Generating Candidate Execution Plans
The basic purpose of the Query Optimizer is to find an
efficient execution plan for your query. Even for relatively simple
queries, there may be a large number of different ways to access the
data to produce the same end result. As such, the Query Optimizer has to
select the best possible plan from what may be a very large number of
candidate execution plans, and it’s important that it makes a wise
choice, as the time it takes to return the results to the user can vary
wildly, depending on which plan is selected.
The job of the Query Optimizer is to create and assess as many
candidate execution plans as possible, within certain criteria, in order
to arrive at the best possible plan. We define the search space
for a given query as the set of all the possible execution plans for
that query, and any possible plan in this search space returns the same
results. Theoretically, in order to find the optimum execution plan for a
query, a cost-based query optimizer should generate all possible
execution plans that exist in that search space and correctly estimate
the cost of each plan. However, some complex queries may have thousands
or even millions of possible execution plans and, while the SQL Server
Query Optimizer can typically consider a large number of candidate
execution plans, it cannot perform an exhaustive search of all the
possible plans for every query. If it did, then the time taken to assess
all of the plans would be unacceptably long, and could start to have a
major impact on the overall query execution time.

● DATASET EXCERPT:
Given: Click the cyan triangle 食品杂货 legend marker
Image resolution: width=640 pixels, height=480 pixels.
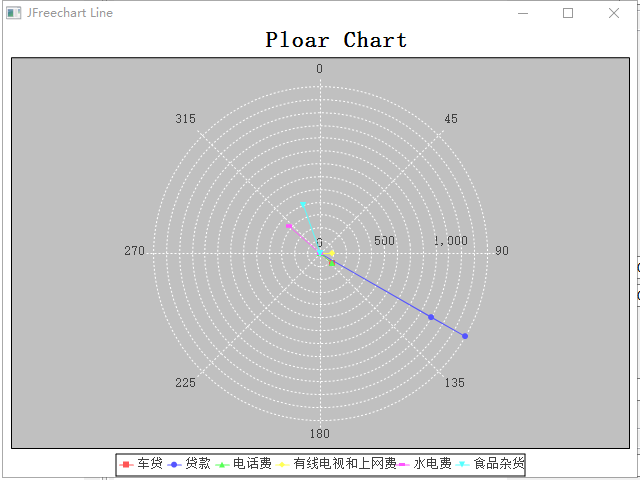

● WHAT YOU WILL DO:
1) In the section on candidate execution plans, condense the paragraph beginning "The job of the Query Optimizer is to create" into a bulleted list that keeps its main facts.
2) Answer these questions from the section on candidate execution plans, one line each:
(a) According to the section, what causes the time taken to return results to the user to vary widely?
(b) How does the section define the search space for a given query?
(c) What would happen if the SQL Server Query Optimizer assessed every possible plan for every query?

● ANSWERS FOR THIS EXERCISE:
1)
- The Query Optimizer creates and assesses as many candidate execution plans as possible, within certain criteria, to arrive at the best plan.
- The search space for a query is the set of all its possible execution plans, and every plan in it returns the same results.
- In theory, a cost-based optimizer would find the optimum plan by generating every plan in the search space and correctly estimating each plan's cost.
- Some complex queries have thousands or even millions of possible plans, so the SQL Server Query Optimizer cannot search all of them for every query.
- An exhaustive search would take unacceptably long and could significantly affect overall query execution time.

2)
(a) The choice of execution plan.
(b) As the set of all possible execution plans for that query.
(c) Assessing them would take unacceptably long and could significantly affect overall query execution time.